▶ [TAREFA A CUMPRIR] Atualize o texto sobre o Templo de Salomão: reproduza o trecho de "O palácio espanhol" até "se estivesse certo.", trocando "obstetra" por "pediatra".

▶ [TRECHO]
____________

As perspectivas não são muito animadoras. O nível de ódio é tamanho que há “especialistas” muçulmanos que simplesmente negam a existência dos dois templos, uma forma de deslegitimizar também os judeus a sua conexão histórica com um território onde têm uma existência contínua, apesar da diáspora, de mais de quatro mil anos – muito anterior, portanto, à expansão islâmica, datada do século VII da era cristã.

O imã da mesquita de Al-Aqsa já chamou de “mito” a existência dos dois templos, o original, de Salomão, destruído pelos neobabilônicos em 587 Antes de Cristo, e o reconstituído, o Segundo Templo, arrasado pelos romanos no ano 70 da era cristã. A maior prova histórica desse templo está plantada o centro de Roma: a Coluna de Tito tem uma cena legendária de soldados romanos desfilando os objetos saqueados no Segundo Templo, inclusive o grande castiçal de ouro do Santo dos Santos, o recinto mais sagrado do templo.

O palácio espanhol de El Escorial, múltiplas igrejas e sinagogas, templos de religiões como a dos mórmons e da Igreja Universal do Reino de Deus, em São Paulo, e sede maçônicas reproduzem o modelo imemorial do Templo de Salomão, extensamente descrito no bíblico Livro dos Reis, inclusive as medidas de todos os recintos e o interior todo coberto de entalhes de cedro de forma a que “nenhuma pedra fosse vista”.

Yitzhak Yifat, o jovem paraquedista fotografado com lágrimas de emoção nos olhos em frente ao Muro das Lamentações, morreu no mês passado, aos 81 anos. Ele era professor de escola primária, mas depois da guerra estudou medicina e se tornou obstetra e ginecologista.

Achava que os territórios conquistados tão espantosamente em 1967 tinham que ser devolvidos em troca da aceitação do Estado de Israel. Como seria bom se estivesse certo.

____________

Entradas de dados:

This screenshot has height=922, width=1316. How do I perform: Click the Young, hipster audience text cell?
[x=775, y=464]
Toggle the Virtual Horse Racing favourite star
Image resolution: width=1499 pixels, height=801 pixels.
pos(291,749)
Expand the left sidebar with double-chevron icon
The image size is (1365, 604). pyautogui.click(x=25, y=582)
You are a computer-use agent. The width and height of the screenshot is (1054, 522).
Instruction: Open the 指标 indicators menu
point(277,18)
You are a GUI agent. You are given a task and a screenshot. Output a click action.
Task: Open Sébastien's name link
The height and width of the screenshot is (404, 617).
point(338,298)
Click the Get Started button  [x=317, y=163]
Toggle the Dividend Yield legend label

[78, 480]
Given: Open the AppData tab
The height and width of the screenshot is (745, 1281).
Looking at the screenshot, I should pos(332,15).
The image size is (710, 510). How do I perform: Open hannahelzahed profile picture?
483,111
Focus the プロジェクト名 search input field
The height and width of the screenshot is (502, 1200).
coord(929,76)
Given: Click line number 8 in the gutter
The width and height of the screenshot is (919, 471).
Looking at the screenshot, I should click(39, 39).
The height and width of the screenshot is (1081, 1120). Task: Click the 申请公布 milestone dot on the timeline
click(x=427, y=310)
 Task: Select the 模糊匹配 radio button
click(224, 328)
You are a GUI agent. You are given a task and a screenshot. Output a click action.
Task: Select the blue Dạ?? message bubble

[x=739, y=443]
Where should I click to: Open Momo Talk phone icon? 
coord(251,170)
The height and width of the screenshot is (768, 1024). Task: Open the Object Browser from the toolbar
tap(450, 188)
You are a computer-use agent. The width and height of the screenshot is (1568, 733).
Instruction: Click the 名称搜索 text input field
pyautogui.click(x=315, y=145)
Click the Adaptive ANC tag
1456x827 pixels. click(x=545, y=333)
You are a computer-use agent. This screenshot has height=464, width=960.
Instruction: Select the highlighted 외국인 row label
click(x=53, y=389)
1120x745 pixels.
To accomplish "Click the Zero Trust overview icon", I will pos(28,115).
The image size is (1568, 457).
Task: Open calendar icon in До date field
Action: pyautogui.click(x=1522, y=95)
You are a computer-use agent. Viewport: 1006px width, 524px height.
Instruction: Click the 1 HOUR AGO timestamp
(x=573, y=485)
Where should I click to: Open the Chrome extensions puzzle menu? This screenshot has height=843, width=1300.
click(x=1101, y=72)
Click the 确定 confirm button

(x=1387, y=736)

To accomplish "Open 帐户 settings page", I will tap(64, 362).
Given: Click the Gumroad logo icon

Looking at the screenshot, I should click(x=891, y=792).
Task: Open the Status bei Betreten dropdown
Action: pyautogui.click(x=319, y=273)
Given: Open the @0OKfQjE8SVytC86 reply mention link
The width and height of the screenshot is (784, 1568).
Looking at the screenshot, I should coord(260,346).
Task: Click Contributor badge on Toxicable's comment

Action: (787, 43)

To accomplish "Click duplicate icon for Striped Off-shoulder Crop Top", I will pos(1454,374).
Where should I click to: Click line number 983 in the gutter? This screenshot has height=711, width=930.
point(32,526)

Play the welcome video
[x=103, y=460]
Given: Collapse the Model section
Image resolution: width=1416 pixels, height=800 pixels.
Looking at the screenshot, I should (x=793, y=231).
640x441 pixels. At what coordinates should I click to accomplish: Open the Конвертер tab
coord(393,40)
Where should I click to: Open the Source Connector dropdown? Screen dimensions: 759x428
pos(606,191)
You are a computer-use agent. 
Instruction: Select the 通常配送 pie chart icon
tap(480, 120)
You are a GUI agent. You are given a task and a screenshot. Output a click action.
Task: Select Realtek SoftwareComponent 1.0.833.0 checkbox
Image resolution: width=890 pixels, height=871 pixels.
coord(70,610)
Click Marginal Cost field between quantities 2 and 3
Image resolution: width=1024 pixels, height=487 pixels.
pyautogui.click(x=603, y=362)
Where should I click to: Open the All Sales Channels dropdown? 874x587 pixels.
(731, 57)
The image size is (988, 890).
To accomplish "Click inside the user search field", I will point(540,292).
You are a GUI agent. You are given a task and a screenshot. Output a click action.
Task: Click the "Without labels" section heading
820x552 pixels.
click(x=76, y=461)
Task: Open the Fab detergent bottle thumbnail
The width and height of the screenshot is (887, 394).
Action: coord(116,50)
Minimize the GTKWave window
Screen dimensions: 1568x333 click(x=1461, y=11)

____________

▶ [RESPOSTA DO EXERCÍCIO]
O palácio espanhol de El Escorial, múltiplas igrejas e sinagogas, templos de religiões como a dos mórmons e da Igreja Universal do Reino de Deus, em São Paulo, e sede maçônicas reproduzem o modelo imemorial do Templo de Salomão, extensamente descrito no bíblico Livro dos Reis, inclusive as medidas de todos os recintos e o interior todo coberto de entalhes de cedro de forma a que “nenhuma pedra fosse vista”.

Yitzhak Yifat, o jovem paraquedista fotografado com lágrimas de emoção nos olhos em frente ao Muro das Lamentações, morreu no mês passado, aos 81 anos. Ele era professor de escola primária, mas depois da guerra estudou medicina e se tornou pediatra e ginecologista.

Achava que os territórios conquistados tão espantosamente em 1967 tinham que ser devolvidos em troca da aceitação do Estado de Israel. Como seria bom se estivesse certo.